Why Should I Care About Factors of 90?
Turns out, factors aren’t just about boring math equations—they’re like secret superpowers hiding inside numbers! Knowing them can help you split things up, share with friends, or even spot hidden patterns. Want to know how? Check out these real-life examples that show just how cool factors really are:
- Splitting Pizza Slices: If you have 90 slices of pizza and 1 friends, each friend can have 90 slices, since 1 × 90 = 90.

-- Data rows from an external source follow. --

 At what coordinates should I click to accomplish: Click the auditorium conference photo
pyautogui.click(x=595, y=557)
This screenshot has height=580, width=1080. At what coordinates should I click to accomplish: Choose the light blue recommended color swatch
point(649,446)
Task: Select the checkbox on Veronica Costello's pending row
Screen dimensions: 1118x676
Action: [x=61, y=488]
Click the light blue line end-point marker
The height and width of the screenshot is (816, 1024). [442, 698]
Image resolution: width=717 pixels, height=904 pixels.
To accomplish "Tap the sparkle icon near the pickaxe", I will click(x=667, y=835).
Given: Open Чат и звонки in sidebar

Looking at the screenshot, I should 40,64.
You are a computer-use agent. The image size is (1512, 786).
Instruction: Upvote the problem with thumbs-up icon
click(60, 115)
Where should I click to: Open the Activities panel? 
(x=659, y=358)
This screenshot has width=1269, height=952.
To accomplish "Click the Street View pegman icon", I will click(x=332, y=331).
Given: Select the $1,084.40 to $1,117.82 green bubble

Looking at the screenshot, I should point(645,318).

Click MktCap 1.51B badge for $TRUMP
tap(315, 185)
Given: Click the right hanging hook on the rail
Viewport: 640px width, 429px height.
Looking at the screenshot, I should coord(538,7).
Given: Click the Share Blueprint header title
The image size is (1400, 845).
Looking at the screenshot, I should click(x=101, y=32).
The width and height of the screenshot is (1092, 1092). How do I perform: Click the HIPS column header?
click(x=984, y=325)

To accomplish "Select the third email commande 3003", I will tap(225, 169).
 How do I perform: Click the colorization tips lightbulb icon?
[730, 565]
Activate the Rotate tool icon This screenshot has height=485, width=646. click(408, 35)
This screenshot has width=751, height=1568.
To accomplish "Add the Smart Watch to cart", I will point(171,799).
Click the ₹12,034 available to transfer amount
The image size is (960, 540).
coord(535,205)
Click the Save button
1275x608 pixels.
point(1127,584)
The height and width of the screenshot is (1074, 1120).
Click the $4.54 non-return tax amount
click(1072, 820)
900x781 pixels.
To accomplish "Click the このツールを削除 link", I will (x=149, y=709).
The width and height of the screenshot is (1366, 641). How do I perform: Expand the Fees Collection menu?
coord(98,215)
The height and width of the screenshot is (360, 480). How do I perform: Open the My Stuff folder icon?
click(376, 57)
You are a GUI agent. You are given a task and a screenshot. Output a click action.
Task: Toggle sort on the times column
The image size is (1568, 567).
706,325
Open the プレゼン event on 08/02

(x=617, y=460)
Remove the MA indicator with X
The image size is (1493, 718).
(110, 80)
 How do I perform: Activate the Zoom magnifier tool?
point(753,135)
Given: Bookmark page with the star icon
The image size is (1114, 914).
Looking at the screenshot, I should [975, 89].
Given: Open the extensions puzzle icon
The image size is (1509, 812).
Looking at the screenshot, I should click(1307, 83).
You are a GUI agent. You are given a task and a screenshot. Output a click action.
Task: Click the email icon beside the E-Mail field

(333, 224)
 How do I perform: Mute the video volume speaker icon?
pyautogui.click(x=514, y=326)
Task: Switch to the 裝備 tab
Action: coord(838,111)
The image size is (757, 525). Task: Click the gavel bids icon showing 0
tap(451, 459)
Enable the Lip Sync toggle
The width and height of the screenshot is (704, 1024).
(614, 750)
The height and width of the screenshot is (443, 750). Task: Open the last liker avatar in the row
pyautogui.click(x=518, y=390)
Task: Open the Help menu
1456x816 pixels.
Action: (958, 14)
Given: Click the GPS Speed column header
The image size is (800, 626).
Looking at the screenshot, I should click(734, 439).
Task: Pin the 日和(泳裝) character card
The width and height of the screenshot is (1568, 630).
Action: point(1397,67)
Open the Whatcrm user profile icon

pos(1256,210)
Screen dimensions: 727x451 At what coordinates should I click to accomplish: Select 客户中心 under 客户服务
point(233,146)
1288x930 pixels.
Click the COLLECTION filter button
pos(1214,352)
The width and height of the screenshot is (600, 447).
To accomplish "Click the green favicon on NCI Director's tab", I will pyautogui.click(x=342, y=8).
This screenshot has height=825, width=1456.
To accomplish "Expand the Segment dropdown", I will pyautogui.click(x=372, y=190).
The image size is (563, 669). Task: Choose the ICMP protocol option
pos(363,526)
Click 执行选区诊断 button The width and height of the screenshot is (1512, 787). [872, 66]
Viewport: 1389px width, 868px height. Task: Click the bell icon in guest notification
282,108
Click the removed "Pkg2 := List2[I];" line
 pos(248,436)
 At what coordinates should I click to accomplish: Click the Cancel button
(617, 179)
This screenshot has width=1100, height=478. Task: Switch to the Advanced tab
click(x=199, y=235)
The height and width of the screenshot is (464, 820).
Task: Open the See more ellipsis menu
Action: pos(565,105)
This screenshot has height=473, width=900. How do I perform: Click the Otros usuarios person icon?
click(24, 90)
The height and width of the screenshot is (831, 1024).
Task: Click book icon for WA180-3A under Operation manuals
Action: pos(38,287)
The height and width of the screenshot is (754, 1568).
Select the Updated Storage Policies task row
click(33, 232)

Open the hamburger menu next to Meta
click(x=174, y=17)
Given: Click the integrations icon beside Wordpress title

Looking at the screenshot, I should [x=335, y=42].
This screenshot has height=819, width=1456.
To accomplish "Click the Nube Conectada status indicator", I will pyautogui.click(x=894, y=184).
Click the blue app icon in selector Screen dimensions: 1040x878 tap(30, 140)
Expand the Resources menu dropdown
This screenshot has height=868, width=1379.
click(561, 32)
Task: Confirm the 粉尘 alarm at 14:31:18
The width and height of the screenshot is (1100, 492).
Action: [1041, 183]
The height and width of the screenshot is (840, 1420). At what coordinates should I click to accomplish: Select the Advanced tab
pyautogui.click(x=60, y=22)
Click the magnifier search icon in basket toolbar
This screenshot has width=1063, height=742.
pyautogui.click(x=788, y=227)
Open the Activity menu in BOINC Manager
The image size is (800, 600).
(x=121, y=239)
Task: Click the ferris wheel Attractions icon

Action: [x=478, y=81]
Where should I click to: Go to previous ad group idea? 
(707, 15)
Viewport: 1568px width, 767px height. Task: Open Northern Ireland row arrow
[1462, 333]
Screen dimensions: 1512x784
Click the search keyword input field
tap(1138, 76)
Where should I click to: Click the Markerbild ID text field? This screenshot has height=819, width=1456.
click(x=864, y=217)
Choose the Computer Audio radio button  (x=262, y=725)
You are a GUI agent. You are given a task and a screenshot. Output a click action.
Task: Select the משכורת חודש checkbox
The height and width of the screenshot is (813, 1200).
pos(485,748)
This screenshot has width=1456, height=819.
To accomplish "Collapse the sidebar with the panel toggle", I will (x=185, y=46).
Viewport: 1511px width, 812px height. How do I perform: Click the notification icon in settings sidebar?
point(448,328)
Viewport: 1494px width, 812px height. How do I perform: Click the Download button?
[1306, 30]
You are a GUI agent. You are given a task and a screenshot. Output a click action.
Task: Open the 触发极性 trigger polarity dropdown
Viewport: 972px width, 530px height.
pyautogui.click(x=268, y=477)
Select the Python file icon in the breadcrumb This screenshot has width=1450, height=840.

- Hosting a Party: You have 90 party favors and want to give each guest the same amount. If there are 9 guests, each guest gets 10 party favors because 9 × 10 = 90.
- Arranging Chairs for a Concert: You have 90 chairs for a concert. If you arrange them into 1 rows, each row will have 90 chairs because 1 × 90 = 90.
- Making Cookies: You have 90 cookie dough balls to bake. If each tray holds 5 dough balls, you’ll need 18 trays because 5 × 18 = 90.
- Organizing School Desks: You have 90 desks to arrange in a classroom. If each row has 5 desks, you’ll create 18 rows because 5 × 18 = 90.